Background: With wide expansion of transcatheter aortic valve replacement (TAVR) and dissemination of multidisciplinary-based approaches to care, societies are discussing the implementation of a tier system to valve centers. This study explores the impact of tier-based systems of care on surgical aortic valve replacement (SAVR) outcomes at institutions that perform SAVR only.
Methods: Medicare beneficiaries undergoing SAVR procedures from 2012 to 2015 were included. The SAVR hospitals were stratified into either tier A, valve centers with a TAVR program; or tier B, valve centers without a TAVR program.
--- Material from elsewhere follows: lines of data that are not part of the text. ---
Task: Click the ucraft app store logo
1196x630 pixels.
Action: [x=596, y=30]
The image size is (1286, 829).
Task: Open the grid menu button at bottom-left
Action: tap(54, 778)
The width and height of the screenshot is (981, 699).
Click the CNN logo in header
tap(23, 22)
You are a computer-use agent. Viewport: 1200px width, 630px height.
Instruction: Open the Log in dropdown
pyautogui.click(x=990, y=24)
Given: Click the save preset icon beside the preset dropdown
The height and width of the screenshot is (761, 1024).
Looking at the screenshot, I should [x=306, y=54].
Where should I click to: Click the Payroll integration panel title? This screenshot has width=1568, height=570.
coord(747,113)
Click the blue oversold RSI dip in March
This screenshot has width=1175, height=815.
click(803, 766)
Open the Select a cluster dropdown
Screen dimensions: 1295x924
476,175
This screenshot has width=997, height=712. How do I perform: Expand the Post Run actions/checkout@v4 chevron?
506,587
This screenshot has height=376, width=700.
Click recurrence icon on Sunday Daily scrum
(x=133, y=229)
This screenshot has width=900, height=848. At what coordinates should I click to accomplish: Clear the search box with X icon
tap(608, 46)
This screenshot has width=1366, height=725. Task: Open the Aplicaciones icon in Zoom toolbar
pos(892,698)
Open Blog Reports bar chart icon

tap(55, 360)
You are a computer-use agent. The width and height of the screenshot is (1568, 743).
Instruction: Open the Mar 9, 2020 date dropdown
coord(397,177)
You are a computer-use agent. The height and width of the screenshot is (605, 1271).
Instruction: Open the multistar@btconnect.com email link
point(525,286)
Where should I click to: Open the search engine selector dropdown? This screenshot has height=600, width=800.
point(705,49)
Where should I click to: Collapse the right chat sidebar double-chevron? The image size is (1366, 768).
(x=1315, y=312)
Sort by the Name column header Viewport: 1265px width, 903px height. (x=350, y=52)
Adjusted survival, assessed by multivariable Cox regression, controlled for program type and patient risk profile. Time-dependent analysis accounted for hospitals that initiated a TAVR program during the study period.
Results: Overall, there were 562 tier A and 485 tier B SAVR hospitals. Tier A hospitals had significantly higher comorbidity burden compared with tier B hospitals (all P < .05) but had significantly lower rates of 30-day mortality (3.2% vs 4.1%) and 1-year mortality (8.1% vs 9.4%; both P < .05). After risk stratification, tier B hospitals had significantly worse 30-day mortality compared with tier A hospitals for all patient risk-profiles, except for the low-risk patients (P < .01). These findings persisted in the time-dependent analysis. Adjusted midterm survival was higher in tier A vs tier B hospitals.
Conclusions: Low-risk patients can safely undergo SAVR in both tier level hospitals without compromising outcomes. Establishment of quality of care measures, especially in the SAVR-only hospitals, remains paramount and should be closely integrated when designing tier-based systems for aortic valve replacement care.